Materials and methods

Study area and period

Liaocheng is a prefecture-level city in western Shandong province, China. Its geographical location is 36.27N and 115.59E, and it has a population of 5.79 million (data from 2011 census). The Round-Robin Database occupies a land area of 8,715 km2. It borders the provincial capital of Jinan to the southeast, Dezhou to the northeast, Tai’an to the south, and the provinces of Hebei and Henan to the west. The city of Liaocheng administers eight county-level divisions, including one district, one county-level city and six counties: Dongchangfu district, Linqing City, Yanggu County, Dong’e County, Chiping County, Gaotang County, Guan County and Shen County. These are further divided into 134 township-level divisions. The period of interest was from January 1, 2007 to December 31, 2011. Data relating to HFMD cases were obtained from the National Center for Public Health Surveillance and Information Services, China Center for Disease Control and Prevention. The date recorded was the date of symptom onset, and every district was required to report HFMD cases via the web-based surveillance system in a unified format, with information including the name, gender, age and address of patients.

Geographical analyses

For the geographical analysis, techniques available through the Geographical Information System (GIS) were employed. To conduct a GIS-based analysis on the spatial distribution of HFMD, a town-level polygon map at a scale of 1:100,000 was obtained, on which the town-level point layer containing information with regard to latitudes and longitudes of central points of each county was created. Geographical data was used from digital maps from the National Fundamental Geographic Information System, China (http://nfgis.nsdi.gov.cn). All HFMD cases were geo-coded and matched to the town-level polygon and point layers by the administrative code using the software ArcGIS9.3 (ESRI Inc., Redlands, CA, USA). To assess the risk of HFMD in each town, an excess hazard map was produced. The excess hazard represents the ratio of the observed incidence in each town over the average incidence of all areas; the latter is calculated by the number of cases over the total number of people at risk instead of the annualized incidence of a town (8). Mapping raw estimates of disease occurrence can lead to spurious spatial features. To overcome this problem spatial empirical Bayes smoothing was implemented using SpaceStat software (http://www.biomedware.com/?module=Page&sID=spacestat).

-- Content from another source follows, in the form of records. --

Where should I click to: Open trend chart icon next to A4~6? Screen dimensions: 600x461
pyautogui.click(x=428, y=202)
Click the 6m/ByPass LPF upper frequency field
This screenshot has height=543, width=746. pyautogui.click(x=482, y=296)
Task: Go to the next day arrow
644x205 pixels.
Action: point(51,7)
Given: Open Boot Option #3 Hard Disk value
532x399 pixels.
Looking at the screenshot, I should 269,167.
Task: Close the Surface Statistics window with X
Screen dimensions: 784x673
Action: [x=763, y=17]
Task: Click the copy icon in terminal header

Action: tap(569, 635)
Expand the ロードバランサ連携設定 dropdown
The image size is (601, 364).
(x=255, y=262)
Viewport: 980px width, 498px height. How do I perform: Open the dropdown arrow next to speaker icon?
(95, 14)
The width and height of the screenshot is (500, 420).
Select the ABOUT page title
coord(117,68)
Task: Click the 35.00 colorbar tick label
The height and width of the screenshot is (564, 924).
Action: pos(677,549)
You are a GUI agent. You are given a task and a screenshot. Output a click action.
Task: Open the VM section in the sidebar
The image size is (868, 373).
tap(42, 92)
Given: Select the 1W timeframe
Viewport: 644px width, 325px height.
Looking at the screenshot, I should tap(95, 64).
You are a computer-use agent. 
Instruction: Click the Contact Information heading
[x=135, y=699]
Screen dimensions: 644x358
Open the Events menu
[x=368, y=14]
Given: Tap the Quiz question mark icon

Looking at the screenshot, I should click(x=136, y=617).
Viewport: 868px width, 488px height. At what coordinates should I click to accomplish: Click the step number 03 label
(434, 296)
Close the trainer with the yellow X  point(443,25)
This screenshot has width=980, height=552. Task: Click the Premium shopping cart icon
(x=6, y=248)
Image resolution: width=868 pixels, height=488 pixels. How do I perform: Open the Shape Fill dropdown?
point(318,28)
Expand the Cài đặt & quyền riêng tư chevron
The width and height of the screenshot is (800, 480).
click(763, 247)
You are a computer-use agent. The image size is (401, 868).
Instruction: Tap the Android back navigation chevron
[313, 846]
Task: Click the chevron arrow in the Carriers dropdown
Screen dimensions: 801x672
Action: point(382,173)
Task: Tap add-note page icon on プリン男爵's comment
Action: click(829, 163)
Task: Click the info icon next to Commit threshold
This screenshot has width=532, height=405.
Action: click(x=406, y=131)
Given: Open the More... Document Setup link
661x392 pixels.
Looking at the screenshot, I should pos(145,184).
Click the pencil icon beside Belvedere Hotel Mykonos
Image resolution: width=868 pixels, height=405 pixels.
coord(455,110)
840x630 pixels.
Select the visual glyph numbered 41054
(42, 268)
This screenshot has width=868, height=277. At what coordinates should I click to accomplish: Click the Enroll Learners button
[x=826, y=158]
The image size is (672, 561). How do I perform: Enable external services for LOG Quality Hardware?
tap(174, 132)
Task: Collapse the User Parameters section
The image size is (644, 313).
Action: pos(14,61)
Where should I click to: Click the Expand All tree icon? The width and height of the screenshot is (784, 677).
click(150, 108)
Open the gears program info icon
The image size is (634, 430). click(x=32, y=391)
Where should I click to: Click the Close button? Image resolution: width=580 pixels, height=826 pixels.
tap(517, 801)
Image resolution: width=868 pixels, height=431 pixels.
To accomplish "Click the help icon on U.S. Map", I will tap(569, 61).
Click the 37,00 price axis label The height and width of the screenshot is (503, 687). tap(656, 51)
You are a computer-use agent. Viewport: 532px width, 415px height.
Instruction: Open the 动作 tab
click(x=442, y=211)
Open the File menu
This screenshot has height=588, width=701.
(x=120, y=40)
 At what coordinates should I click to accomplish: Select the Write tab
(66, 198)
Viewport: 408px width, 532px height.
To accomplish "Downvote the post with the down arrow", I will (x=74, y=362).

Spatial autocorrelation analysis

Spatial autocorrelation analyses were performed using SpaceStat. Global Moran’s I statistics were used to discern spatial autocorrelation and detect the spatial distribution pattern of HFMD in Liaocheng City. Local Moran’s I statistics were used to examine the local level of spatial autocorrelation and determine locations of clusters or hotspots. A calculated value of local Moran’s I Z-score (LMiZScore) ≥1.96 indicated that the town and its neighboring towns had a HFMD incidence rate statistically significantly higher than other towns. The number of permutations was set to 999 and P<0.05 was considered to indicate a statistically significant difference.

Space-time scan statistic

The spatial scan statistic developed by Kulldorff (9) implemented in a software program, SaTScan™ version 9.1 (http://www.satscan.org/), was used to test the presence of statistically significant spatial as well as space-time clusters of HFMD and to identify their approximate locations. The method is defined by a cylindrical window with a circular geographic base and with height corresponding to time (10). The null hypothesis assumed that the relative risk (RR) of HFMD was the same within the window compared with outside. For this analysis, a Poisson-based model was used, where the number of events in an area is Poisson distributed according to a known underlying population at risk (11). The geographical size of the window was limited to half the expected number of cases and the length of time was limited to half the total time period (10). The test of significance of the identified clusters was based on comparing the likelihood ratio test statistics against a null distribution obtained from Monte Carlo simulation (12). The number of permutations was set to 999 and P<0.05 was considered to indicate a statistically significant difference.

Results

Descriptive analysis of HFMD

Between January 1, 2007 and December 31, 2011, there were a total of 35,163 HFMD cases reported in Liaocheng City. Of these, 34,176 (98.73%) had complete information, including mapping of their place of residence. Annualized average incidence at the town-level ranged from 2.53% in 2007 to 5.69% in 2009. During the five-year study period, a summer peak was observed in April and June with a second smaller peak in July and August, with the exception of the year 2009, when the peak appearing in April happened to coincide with the influenza (H1N1) pandemic period (Fig. 1).
Figure 1

Monthly reported cases of hand, foot and mouth disease (HFMD) in Liaocheng City, China from 2007–2011.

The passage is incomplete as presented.